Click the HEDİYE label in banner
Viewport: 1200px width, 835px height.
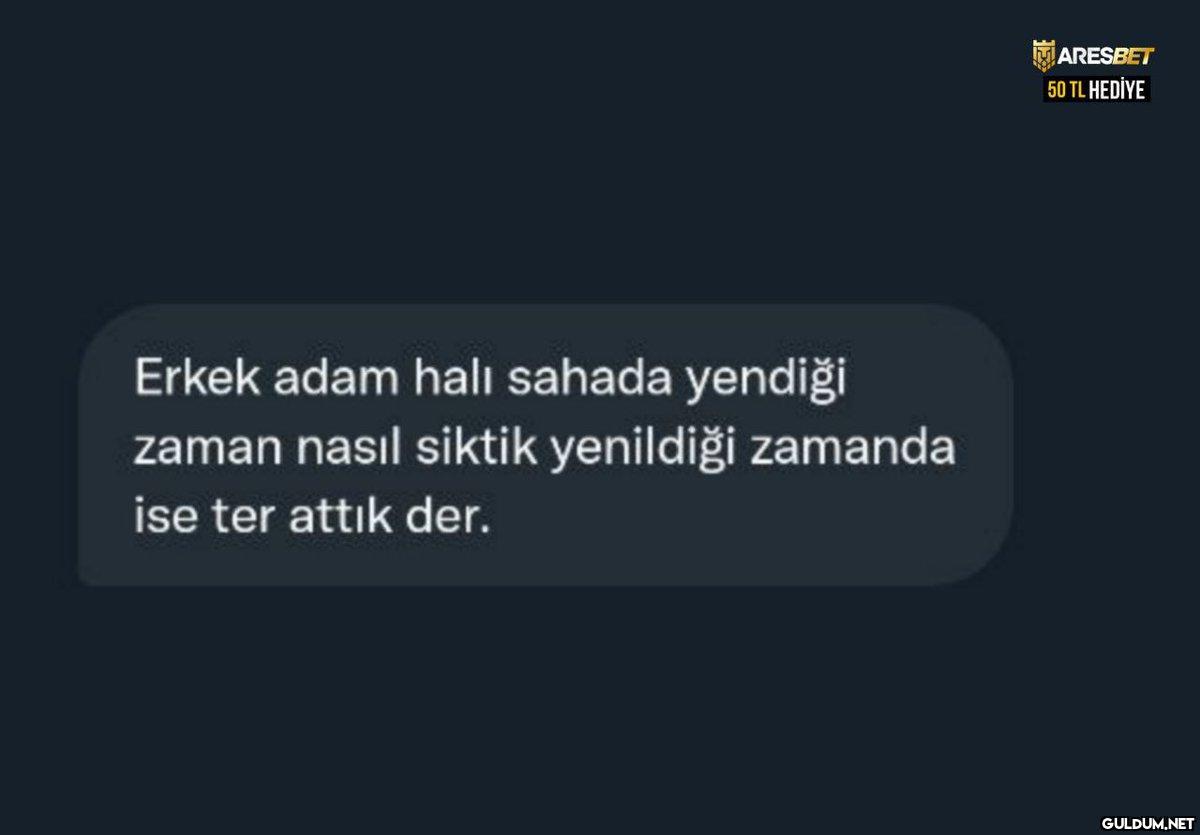(1116, 90)
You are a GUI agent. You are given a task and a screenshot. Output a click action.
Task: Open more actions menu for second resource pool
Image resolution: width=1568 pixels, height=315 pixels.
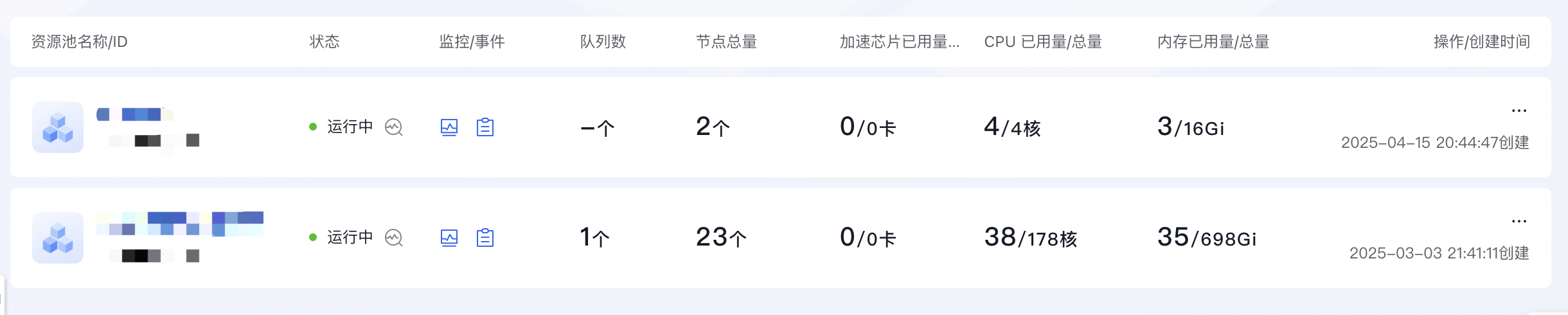1519,221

------------------------

Transcribe the records in full and exactly. Pictures stay out.

Finished task:
Click the HEDİYE label in banner
Viewport: 1200px width, 835px height.
(1116, 90)
You are a GUI agent. You are given a task and a screenshot. Output a click action.
Task: Open more actions menu for second resource pool
Image resolution: width=1568 pixels, height=315 pixels.
1519,221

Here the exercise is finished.